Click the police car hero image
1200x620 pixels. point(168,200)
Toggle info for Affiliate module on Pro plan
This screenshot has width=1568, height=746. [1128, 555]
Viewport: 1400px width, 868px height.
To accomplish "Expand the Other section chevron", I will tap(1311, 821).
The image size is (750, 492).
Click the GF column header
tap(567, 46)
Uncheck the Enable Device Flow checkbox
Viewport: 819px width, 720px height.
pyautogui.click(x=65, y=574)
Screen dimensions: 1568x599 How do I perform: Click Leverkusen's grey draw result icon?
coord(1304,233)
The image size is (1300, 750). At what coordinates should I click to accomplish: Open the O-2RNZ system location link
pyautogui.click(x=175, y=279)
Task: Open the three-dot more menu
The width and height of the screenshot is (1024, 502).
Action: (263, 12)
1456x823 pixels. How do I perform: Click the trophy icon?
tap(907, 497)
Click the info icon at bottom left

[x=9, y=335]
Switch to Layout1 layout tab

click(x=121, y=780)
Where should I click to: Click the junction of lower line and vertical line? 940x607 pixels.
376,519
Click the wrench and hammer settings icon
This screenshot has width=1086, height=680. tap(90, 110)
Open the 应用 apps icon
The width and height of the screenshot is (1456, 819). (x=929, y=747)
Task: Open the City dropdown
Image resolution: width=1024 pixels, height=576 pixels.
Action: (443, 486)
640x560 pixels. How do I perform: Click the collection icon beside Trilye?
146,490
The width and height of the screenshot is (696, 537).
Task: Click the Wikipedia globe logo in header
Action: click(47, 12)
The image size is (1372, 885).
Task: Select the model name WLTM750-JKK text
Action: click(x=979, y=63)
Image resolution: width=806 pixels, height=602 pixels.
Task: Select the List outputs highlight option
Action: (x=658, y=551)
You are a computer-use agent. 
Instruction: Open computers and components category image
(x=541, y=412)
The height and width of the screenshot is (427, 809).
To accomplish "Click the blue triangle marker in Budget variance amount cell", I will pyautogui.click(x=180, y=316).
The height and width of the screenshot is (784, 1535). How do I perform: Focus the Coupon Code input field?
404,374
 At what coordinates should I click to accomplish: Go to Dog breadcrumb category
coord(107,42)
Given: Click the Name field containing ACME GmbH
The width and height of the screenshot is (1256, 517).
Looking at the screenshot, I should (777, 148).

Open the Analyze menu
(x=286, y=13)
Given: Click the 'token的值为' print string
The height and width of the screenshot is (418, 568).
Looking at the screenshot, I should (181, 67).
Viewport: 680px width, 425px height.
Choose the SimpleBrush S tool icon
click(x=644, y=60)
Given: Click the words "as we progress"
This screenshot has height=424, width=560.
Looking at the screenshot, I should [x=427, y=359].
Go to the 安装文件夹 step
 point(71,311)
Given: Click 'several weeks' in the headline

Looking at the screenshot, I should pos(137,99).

§ **Task**
Quote all of the material above word for word, keeping every line in its original order.

§ **Exercise solution**
Click the police car hero image
1200x620 pixels. point(168,200)
Toggle info for Affiliate module on Pro plan
This screenshot has width=1568, height=746. [1128, 555]
Viewport: 1400px width, 868px height.
To accomplish "Expand the Other section chevron", I will tap(1311, 821).
The image size is (750, 492).
Click the GF column header
tap(567, 46)
Uncheck the Enable Device Flow checkbox
Viewport: 819px width, 720px height.
pyautogui.click(x=65, y=574)
Screen dimensions: 1568x599 How do I perform: Click Leverkusen's grey draw result icon?
coord(1304,233)
The image size is (1300, 750). At what coordinates should I click to accomplish: Open the O-2RNZ system location link
pyautogui.click(x=175, y=279)
Task: Open the three-dot more menu
The width and height of the screenshot is (1024, 502).
Action: (263, 12)
1456x823 pixels. How do I perform: Click the trophy icon?
tap(907, 497)
Click the info icon at bottom left

[x=9, y=335]
Switch to Layout1 layout tab

click(x=121, y=780)
Where should I click to: Click the junction of lower line and vertical line? 940x607 pixels.
376,519
Click the wrench and hammer settings icon
This screenshot has width=1086, height=680. tap(90, 110)
Open the 应用 apps icon
The width and height of the screenshot is (1456, 819). (x=929, y=747)
Task: Open the City dropdown
Image resolution: width=1024 pixels, height=576 pixels.
Action: (443, 486)
640x560 pixels. How do I perform: Click the collection icon beside Trilye?
146,490
The width and height of the screenshot is (696, 537).
Task: Click the Wikipedia globe logo in header
Action: click(47, 12)
The image size is (1372, 885).
Task: Select the model name WLTM750-JKK text
Action: click(x=979, y=63)
Image resolution: width=806 pixels, height=602 pixels.
Task: Select the List outputs highlight option
Action: (x=658, y=551)
You are a computer-use agent. 
Instruction: Open computers and components category image
(x=541, y=412)
The height and width of the screenshot is (427, 809).
To accomplish "Click the blue triangle marker in Budget variance amount cell", I will pyautogui.click(x=180, y=316).
The height and width of the screenshot is (784, 1535). How do I perform: Focus the Coupon Code input field?
404,374
 At what coordinates should I click to accomplish: Go to Dog breadcrumb category
coord(107,42)
Given: Click the Name field containing ACME GmbH
The width and height of the screenshot is (1256, 517).
Looking at the screenshot, I should (777, 148).

Open the Analyze menu
(x=286, y=13)
Given: Click the 'token的值为' print string
The height and width of the screenshot is (418, 568).
Looking at the screenshot, I should (181, 67).
Viewport: 680px width, 425px height.
Choose the SimpleBrush S tool icon
click(x=644, y=60)
Given: Click the words "as we progress"
This screenshot has height=424, width=560.
Looking at the screenshot, I should [x=427, y=359].
Go to the 安装文件夹 step
 point(71,311)
Given: Click 'several weeks' in the headline

Looking at the screenshot, I should pos(137,99).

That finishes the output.